No conozco una sola mujer con joyas de valor incalculable que no haya sido desdichada. Se diría que un collar de diamantes o un huevo Fabergé colgado de un hilo de platino ocultan siempre una maldición. Pienso en eso y todo me lleva a Liz Taylor. A sus amores y desamores perros. Al baqueteo de una vida donde muchos la besaron y, sin embargo, terminó sola con sus tiaras de esmeraldas.

Puede que esté diciendo esto porque el joyero que no tengo tirita de soledad. Durante años vi cómo a mis amigas les regalaban esas cajas de falso cuero forradas de terciopelo rojo con los huecos a la medida de sortijas, brazaletes y collares. Recuerdo uno que se abría con un mecanismo oculto y entonces saltaba una bailarina que giraba sobre su pie en punta al son de la Canción de cuna de J.Brahmns. Aquello era tan delicado y etéreo que envidié de inmediato a la dueña del joyero.

En cambio, odio que me regalen marcos de fotos. Especialmente esos de plata o imitación. Me parecen sepulcros con brillo que intentan congelar un instante de la vida que ya no es. Creo que las fotos de los momentos felices deberían guardarse en lugares más ventilados y discretos, como un joyero musical. Pero raro es el año que alguien que me quiere no decide presentarse con un bonito marco “porque veo que en tu casa no hay ninguno”. Yo sonrío y agradezco, y en cuanto se van cojo la escalera y busco en lo alto de un armario una caja enorme que pone: “marcos y varios”. Allí duerme para cuando me dé por decorar mi casa con motivos funerarios.
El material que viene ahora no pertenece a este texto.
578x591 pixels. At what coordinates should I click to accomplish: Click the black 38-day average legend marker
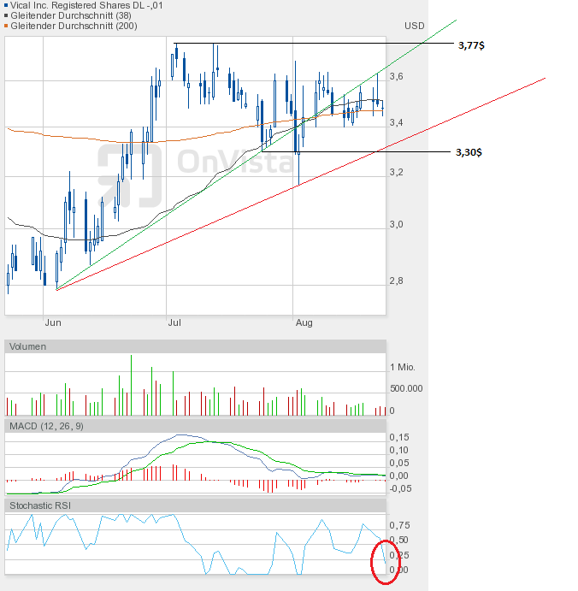[7, 16]
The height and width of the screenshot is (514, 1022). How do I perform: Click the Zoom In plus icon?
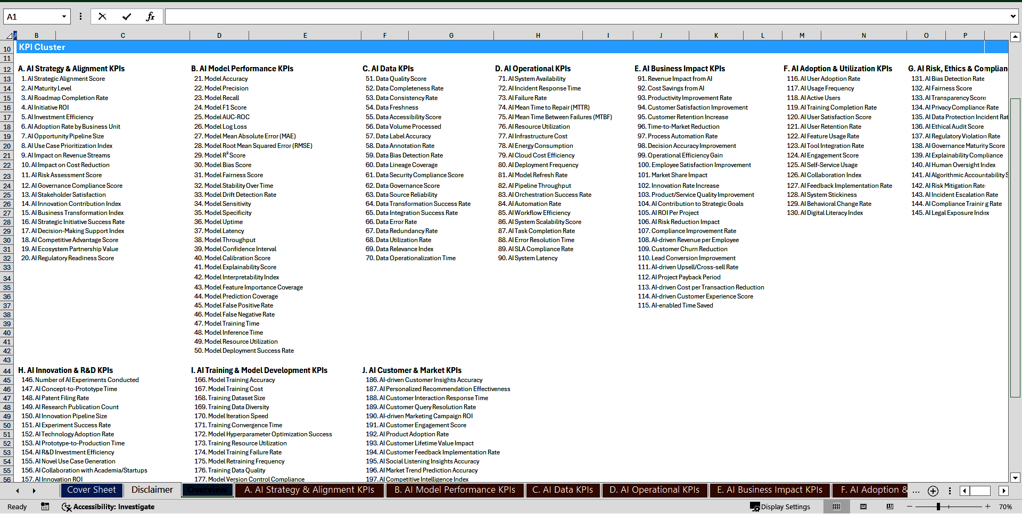[987, 507]
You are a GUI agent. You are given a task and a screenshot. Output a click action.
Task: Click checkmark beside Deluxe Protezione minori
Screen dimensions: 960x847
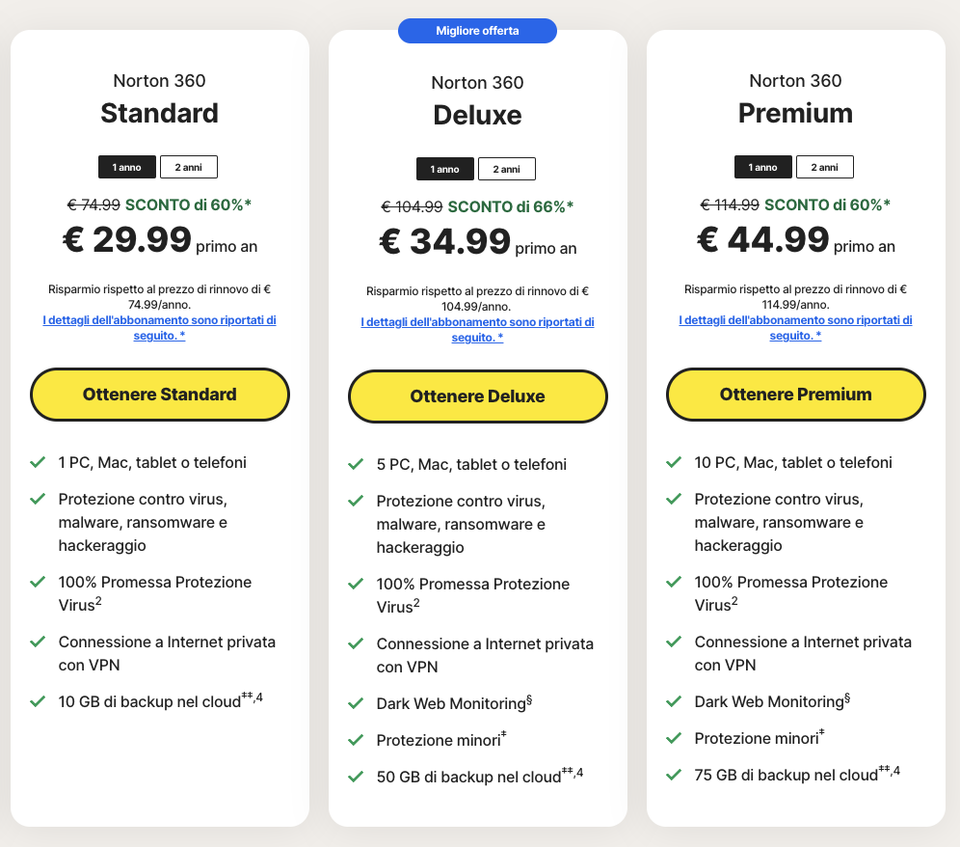point(356,740)
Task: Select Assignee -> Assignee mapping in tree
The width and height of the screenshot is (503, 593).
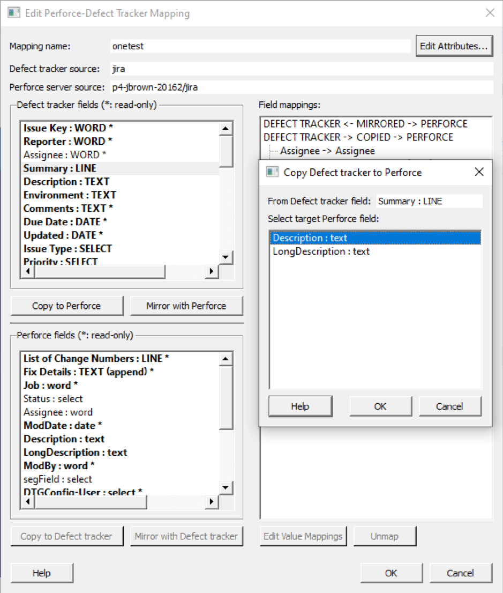Action: click(x=327, y=151)
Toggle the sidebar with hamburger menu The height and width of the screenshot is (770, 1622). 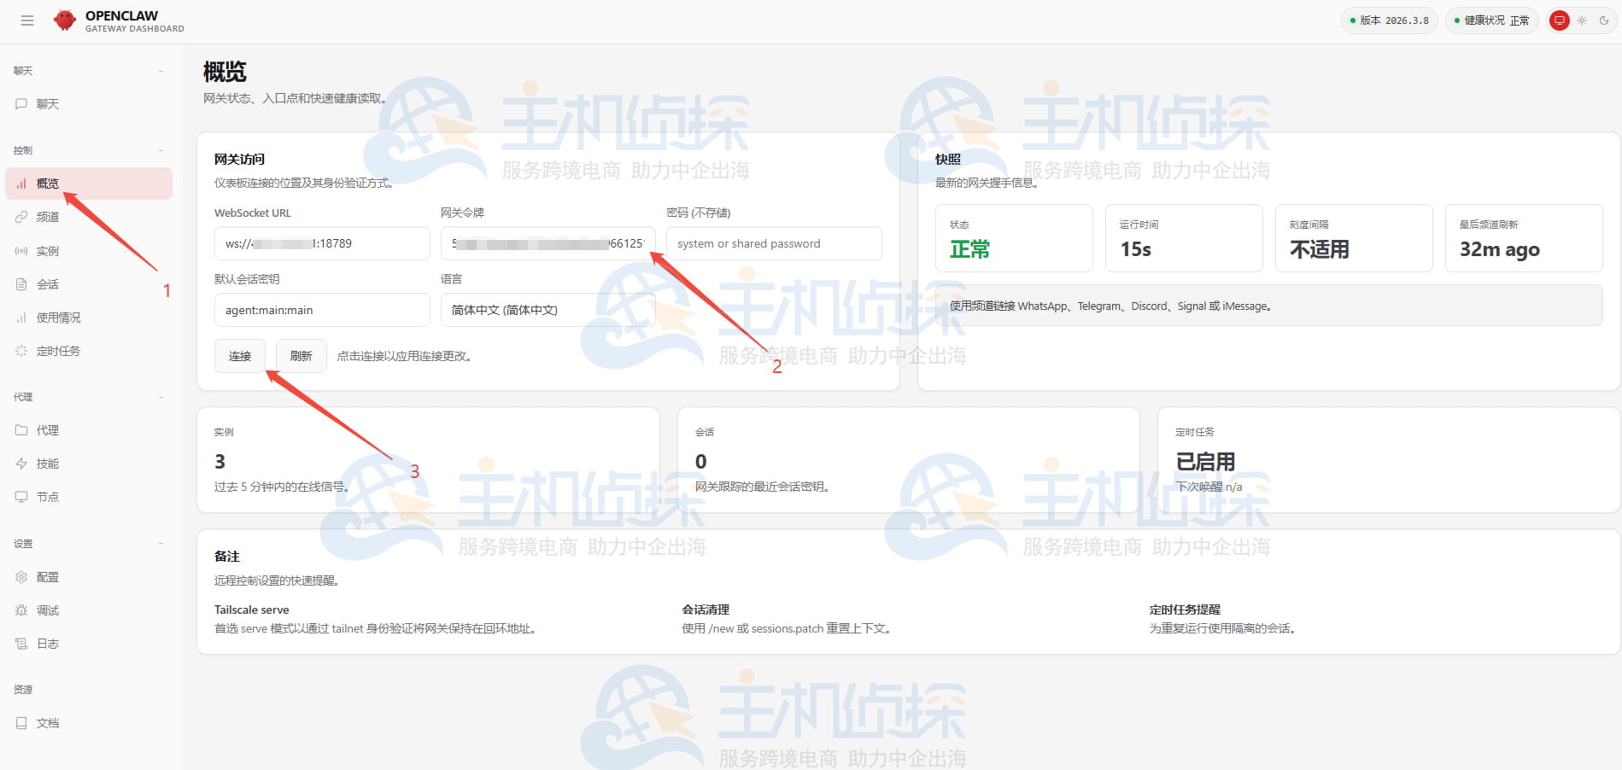27,20
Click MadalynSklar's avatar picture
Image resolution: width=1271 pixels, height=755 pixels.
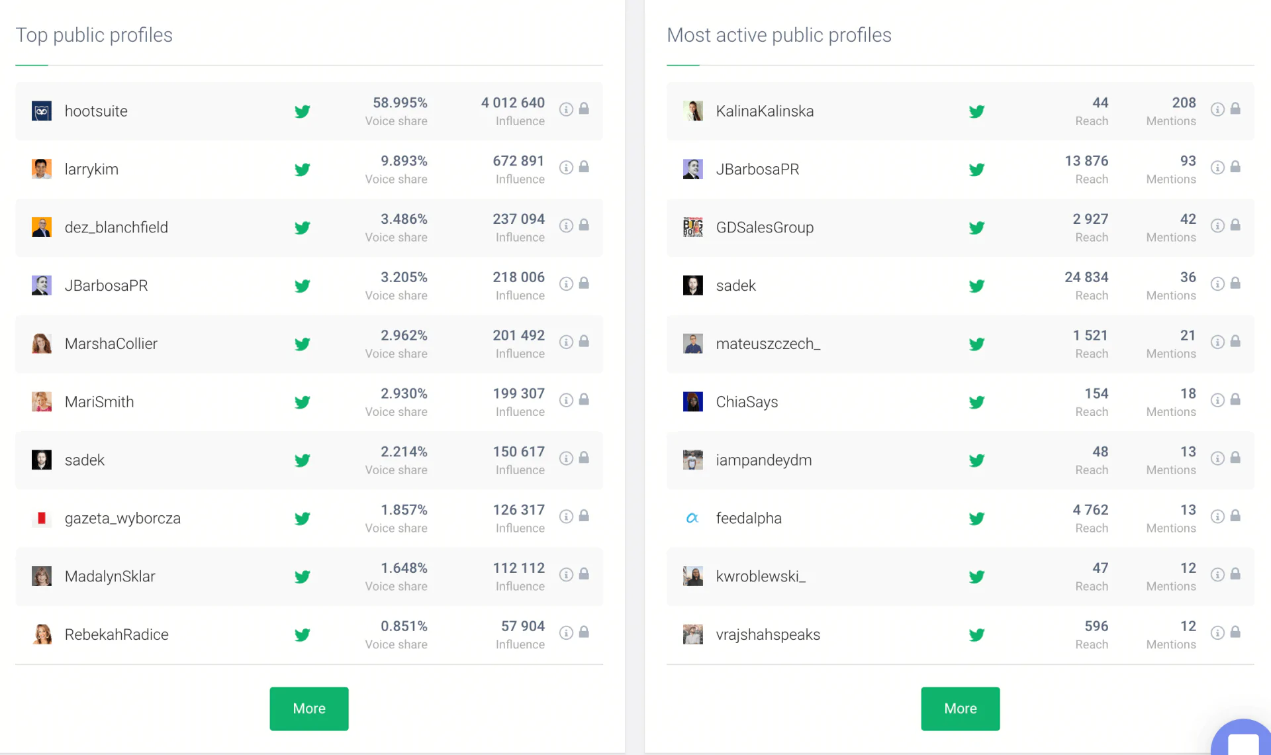[42, 576]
Entretanto, quisiera ser un poco Liz, un poco Holly Golightly. Ya no tengo tiempo para bisuterías vanas. Una mujer en sus middleages debería atesorar no menos que un divorcio, dos amantes y un solitario que brille y hasta deslumbre. Y tal vez no sacarlos a la calle. Ponérselos para recibir, no sin antes ensayar frente al espejo un gesto tibio y distante. Esa despreocupación falsa de quien sabe que vale un millón de dólares. Aunque el corazón, allá dentro, a ratos esté deshilachado y agonice.